SUPPLIED TEXT:
----
While looking around for another topic for my column, I came across a tourist book that pointed out that Juneau was the capital of Alaska and that, originally, Sitka had enjoyed that position. I, of course, knew that, but a thought entered my mind, “Why did the capital of Alaska move from Sitka to Juneau?” My next thought was, “There must have been a lot of political wrangling over this.”
Over the 35 years I’ve lived in Alaska there has been a lot of wrangling over the possibility of another capital move further north and so my interest was piqued.
Previous to the purchase of Alaska in 1867, Sitka was considered the capital of Russian Alaska. But, after a bit of research, it turns out that Sitka was never the capital of Alaska. In 1884, when Alaska’s first Organic Act was adopted, “the temporary seat of government” was established at Sitka. The first five American governors of Alaska used the long Russian log building adjoining the parade grounds for their offices. Most of those governors were military.
As time went on and gold was discovered in Juneau, the people of Juneau began agitating to move the seat of government, mainly because of the need for easy access to the courts. In any mining town there are always needs for settlement of boundary disputes, contracts, payments and many other legal matters. Every time something like that came up they had to travel all the way to Sitka just to see a judge. Only two boats ran to Sitka each month and that was the only communication. When a lawyer had a case, he was compelled to rush into court, take a chance of getting a speedy verdict, and then try to catch the same boat back before it left. Otherwise, he was compelled to remain in Sitka for two weeks until the next boat.
In 1900, the people of Juneau put pressure on Congress to pass a bill forwarded by Senator Thomas H. Carter of Montana who was the chairman of the Territorial Committee. The bill, otherwise known as the Alaska Bill or the Alaska Code was entitled, “An Act making further provision for a Civil Government for Alaska and for other purposes.” The bill has the distinction of having been the longest bill ever passed by Congress up to that time. In bill form it comprised 600 pages and in its third and final form made a fine print book of 258 pages. On June 6, 1900 President William McKinley signed the Bill into law. The following is an excerpt:
Sec. 1. That the territory ceded to the United States by Russia by the treaty of March thirtieth, eighteen hundred and sixty-seven, and known as Alaska, shall constitute a civil and judicial district, the government of which shall be organized and administered as hereinafter provided. The temporary seat of government of said district is hereby established at Juneau: Provided that the seat of government shall remain in Sitka until suitable grounds and buildings thereon shall be obtained by purchase or otherwise at Juneau.
The above excerpt (a tiny portion of the whole) was responsible for almost all of the editorial comment in the Alaska press, which did not erupt until six years later. The proviso delaying the actual transfer of the seat of government until suitable grounds and buildings were provided was a device inserted in the act to protect the government from unscrupulous property owners who might jack up their prices making the change more expensive than it needed to be.
----
DATA SUPPLIED:

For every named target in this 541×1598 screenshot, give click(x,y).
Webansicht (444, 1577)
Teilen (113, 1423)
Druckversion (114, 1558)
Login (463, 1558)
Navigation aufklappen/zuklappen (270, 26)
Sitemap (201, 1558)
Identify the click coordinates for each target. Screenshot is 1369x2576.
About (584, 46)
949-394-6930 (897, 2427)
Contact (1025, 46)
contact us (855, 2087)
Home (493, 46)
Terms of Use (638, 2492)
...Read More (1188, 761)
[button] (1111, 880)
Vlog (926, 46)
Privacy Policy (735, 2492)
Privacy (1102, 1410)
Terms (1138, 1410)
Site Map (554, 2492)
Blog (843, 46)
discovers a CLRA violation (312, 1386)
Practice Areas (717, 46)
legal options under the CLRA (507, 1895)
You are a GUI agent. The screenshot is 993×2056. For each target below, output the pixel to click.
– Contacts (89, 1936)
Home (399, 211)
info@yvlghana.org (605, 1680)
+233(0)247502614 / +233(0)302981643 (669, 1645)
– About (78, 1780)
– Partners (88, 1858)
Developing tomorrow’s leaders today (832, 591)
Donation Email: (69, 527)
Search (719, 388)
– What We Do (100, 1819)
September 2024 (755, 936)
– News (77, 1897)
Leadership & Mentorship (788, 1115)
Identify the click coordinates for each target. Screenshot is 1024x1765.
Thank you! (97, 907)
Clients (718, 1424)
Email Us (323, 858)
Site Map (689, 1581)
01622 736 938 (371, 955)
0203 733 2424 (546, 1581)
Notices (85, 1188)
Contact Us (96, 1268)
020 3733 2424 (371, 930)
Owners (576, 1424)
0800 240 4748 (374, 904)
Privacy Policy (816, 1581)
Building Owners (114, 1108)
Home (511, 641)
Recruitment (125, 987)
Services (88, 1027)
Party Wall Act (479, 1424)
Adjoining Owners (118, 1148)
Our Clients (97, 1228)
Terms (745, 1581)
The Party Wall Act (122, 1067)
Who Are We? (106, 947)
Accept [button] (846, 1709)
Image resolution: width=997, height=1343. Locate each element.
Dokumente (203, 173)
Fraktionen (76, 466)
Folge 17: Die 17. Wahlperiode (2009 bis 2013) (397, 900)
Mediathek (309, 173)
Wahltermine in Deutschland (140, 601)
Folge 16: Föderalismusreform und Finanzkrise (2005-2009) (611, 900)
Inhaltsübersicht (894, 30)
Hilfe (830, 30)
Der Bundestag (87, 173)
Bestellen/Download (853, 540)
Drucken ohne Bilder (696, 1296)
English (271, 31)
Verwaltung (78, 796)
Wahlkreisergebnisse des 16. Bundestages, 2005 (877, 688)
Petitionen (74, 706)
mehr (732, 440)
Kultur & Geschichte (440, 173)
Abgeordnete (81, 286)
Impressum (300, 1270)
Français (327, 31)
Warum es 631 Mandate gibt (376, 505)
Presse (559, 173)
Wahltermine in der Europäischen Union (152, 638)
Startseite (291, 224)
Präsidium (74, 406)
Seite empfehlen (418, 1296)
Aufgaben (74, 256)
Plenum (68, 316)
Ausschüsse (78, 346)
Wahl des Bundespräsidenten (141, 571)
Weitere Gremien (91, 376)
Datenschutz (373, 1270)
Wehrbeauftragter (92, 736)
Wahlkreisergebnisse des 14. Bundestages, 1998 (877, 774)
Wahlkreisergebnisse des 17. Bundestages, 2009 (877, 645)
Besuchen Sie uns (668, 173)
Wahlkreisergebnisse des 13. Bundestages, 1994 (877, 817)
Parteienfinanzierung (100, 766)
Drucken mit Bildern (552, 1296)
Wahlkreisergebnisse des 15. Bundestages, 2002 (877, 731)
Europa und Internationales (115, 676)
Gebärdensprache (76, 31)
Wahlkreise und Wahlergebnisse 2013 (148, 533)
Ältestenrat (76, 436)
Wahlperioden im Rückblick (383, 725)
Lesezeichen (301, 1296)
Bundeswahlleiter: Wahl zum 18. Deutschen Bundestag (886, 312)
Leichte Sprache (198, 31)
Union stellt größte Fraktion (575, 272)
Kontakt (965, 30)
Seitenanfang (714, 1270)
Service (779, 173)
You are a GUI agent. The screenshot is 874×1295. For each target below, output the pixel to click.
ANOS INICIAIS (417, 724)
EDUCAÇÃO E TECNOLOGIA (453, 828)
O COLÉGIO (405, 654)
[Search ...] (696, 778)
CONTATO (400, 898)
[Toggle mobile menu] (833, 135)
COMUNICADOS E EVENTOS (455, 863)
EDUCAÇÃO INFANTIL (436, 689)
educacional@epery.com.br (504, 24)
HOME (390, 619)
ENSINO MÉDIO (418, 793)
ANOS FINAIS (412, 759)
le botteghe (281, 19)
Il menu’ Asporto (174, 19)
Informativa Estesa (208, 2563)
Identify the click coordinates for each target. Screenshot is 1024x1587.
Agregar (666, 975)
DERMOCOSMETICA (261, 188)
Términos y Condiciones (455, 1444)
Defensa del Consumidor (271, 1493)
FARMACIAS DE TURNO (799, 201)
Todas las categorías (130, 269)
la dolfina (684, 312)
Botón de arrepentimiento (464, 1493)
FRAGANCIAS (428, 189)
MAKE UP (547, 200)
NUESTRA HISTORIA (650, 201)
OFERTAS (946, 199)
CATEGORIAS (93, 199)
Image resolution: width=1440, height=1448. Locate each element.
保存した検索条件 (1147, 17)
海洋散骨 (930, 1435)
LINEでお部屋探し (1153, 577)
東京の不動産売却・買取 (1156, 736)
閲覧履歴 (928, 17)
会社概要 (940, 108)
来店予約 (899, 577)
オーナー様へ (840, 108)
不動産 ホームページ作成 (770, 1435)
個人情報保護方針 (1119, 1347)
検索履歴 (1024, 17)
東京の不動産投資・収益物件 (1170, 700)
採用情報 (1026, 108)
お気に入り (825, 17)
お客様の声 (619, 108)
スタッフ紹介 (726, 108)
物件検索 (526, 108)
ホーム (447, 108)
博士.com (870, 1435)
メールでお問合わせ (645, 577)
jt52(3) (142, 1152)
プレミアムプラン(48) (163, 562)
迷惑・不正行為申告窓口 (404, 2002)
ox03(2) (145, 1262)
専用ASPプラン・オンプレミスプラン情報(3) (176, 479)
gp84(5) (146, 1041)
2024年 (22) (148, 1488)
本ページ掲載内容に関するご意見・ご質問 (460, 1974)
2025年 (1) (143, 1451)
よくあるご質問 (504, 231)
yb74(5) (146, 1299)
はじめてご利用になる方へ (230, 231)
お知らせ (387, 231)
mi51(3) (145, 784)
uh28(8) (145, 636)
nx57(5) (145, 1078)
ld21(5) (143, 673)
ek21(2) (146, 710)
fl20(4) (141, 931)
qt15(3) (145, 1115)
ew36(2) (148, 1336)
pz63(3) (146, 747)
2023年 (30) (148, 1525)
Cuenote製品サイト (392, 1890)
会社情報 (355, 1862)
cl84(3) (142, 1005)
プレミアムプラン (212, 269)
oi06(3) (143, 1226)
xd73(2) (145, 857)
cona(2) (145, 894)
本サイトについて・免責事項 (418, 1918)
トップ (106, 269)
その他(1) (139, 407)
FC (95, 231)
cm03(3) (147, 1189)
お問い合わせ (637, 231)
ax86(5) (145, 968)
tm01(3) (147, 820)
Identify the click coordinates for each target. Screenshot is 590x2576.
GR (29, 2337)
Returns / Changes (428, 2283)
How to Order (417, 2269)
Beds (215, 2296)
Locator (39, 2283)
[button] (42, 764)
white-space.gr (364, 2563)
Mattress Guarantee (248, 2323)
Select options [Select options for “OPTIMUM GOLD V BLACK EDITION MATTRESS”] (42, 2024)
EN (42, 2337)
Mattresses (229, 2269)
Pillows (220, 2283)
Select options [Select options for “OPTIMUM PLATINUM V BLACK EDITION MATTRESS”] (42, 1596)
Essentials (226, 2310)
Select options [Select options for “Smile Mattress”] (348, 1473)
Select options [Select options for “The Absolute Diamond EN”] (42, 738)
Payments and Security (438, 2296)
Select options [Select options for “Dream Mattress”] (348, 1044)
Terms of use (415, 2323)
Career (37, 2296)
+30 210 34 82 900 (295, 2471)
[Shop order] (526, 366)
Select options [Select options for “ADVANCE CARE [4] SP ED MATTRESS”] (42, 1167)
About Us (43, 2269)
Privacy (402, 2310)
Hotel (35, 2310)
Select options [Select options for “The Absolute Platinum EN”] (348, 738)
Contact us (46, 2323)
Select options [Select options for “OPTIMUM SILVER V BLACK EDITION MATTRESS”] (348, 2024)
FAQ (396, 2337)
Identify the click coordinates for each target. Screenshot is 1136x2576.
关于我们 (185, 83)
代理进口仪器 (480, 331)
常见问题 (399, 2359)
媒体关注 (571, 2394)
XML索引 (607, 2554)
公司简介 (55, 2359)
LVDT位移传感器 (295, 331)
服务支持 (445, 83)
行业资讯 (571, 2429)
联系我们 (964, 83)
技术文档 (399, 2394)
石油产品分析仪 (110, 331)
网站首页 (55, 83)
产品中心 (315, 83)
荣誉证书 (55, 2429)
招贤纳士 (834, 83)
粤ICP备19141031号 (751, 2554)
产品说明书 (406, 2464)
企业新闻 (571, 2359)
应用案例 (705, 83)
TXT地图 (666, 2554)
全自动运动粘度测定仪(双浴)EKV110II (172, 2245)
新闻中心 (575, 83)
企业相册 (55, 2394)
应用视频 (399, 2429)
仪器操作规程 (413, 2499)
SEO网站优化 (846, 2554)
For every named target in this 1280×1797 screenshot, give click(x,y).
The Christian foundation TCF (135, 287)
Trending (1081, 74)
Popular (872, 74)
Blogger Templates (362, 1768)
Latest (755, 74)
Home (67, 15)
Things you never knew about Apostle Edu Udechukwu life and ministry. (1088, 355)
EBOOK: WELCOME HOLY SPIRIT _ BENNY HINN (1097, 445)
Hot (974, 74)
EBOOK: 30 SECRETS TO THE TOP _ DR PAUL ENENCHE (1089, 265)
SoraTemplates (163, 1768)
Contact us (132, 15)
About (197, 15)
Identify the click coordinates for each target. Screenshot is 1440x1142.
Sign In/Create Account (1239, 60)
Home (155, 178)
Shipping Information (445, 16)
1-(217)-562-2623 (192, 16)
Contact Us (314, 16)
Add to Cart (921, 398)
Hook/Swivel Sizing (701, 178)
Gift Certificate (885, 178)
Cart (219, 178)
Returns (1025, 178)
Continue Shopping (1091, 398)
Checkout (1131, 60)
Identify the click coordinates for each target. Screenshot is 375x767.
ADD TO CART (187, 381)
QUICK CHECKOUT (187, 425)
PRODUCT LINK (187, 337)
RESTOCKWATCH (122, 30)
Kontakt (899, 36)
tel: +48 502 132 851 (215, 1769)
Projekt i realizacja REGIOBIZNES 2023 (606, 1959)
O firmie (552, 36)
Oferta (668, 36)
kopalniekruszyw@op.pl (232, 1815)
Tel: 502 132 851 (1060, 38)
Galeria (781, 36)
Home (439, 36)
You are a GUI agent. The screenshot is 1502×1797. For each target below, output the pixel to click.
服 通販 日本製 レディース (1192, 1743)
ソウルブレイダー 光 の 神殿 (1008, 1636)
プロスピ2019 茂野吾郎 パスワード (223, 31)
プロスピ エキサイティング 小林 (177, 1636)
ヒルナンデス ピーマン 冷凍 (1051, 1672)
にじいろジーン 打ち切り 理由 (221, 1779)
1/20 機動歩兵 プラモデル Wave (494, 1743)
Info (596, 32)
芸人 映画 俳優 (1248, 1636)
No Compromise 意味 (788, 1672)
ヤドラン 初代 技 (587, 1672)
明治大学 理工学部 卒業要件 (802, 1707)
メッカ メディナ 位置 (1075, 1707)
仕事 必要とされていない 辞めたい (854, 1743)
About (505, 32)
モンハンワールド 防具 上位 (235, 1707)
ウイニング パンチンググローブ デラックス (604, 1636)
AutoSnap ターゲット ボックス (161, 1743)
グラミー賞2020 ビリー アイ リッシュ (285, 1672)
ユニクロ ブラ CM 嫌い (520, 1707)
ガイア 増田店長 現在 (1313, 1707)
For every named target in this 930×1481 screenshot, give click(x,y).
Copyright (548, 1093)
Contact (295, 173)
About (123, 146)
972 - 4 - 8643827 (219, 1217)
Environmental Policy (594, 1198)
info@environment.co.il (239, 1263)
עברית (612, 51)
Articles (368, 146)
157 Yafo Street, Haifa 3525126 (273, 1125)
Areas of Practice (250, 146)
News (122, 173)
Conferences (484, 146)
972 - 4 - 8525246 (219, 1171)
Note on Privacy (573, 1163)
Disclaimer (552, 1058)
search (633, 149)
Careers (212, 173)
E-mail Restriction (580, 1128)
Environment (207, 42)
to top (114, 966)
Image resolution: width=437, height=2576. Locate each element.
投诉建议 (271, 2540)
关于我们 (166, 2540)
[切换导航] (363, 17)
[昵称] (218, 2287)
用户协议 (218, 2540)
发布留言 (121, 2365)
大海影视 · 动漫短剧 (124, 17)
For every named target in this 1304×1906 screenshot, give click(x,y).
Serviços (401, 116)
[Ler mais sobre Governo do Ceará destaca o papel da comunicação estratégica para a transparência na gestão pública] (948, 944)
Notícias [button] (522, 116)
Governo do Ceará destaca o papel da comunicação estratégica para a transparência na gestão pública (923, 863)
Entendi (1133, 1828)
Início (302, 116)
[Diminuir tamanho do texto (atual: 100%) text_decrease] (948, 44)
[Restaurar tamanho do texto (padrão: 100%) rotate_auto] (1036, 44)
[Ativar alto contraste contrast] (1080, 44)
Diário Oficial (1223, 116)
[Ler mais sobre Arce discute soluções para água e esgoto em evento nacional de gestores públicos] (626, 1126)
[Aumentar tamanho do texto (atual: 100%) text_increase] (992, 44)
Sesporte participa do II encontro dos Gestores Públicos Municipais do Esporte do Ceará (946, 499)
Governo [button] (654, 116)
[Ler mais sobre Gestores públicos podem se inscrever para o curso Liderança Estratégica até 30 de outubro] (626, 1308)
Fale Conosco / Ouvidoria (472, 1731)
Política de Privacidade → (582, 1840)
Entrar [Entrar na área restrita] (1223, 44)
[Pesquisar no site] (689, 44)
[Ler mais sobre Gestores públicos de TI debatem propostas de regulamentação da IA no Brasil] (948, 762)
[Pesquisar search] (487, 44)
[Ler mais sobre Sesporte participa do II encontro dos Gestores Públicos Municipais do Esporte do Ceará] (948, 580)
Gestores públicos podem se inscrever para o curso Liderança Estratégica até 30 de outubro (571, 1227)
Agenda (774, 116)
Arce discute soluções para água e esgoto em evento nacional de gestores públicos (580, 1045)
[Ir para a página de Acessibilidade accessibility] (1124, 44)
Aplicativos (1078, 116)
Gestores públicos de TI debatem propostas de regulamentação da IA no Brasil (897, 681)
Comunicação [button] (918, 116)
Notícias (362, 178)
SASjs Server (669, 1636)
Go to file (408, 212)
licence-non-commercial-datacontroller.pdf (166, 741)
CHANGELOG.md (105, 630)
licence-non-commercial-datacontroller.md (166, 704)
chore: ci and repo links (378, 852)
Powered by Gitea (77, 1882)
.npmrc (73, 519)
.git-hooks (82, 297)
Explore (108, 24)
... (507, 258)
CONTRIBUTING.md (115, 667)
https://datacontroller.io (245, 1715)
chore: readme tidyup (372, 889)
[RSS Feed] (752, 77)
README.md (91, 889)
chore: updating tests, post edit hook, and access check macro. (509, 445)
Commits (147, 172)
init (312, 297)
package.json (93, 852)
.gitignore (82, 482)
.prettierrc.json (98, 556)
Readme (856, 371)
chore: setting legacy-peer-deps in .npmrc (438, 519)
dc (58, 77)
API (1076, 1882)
----
DIRECTIVE: Please state, from the column on Alaska's capital, who signed the Alaska Code into law and on what date.

THE ANSWER: President William McKinley signed it into law on June 6, 1900.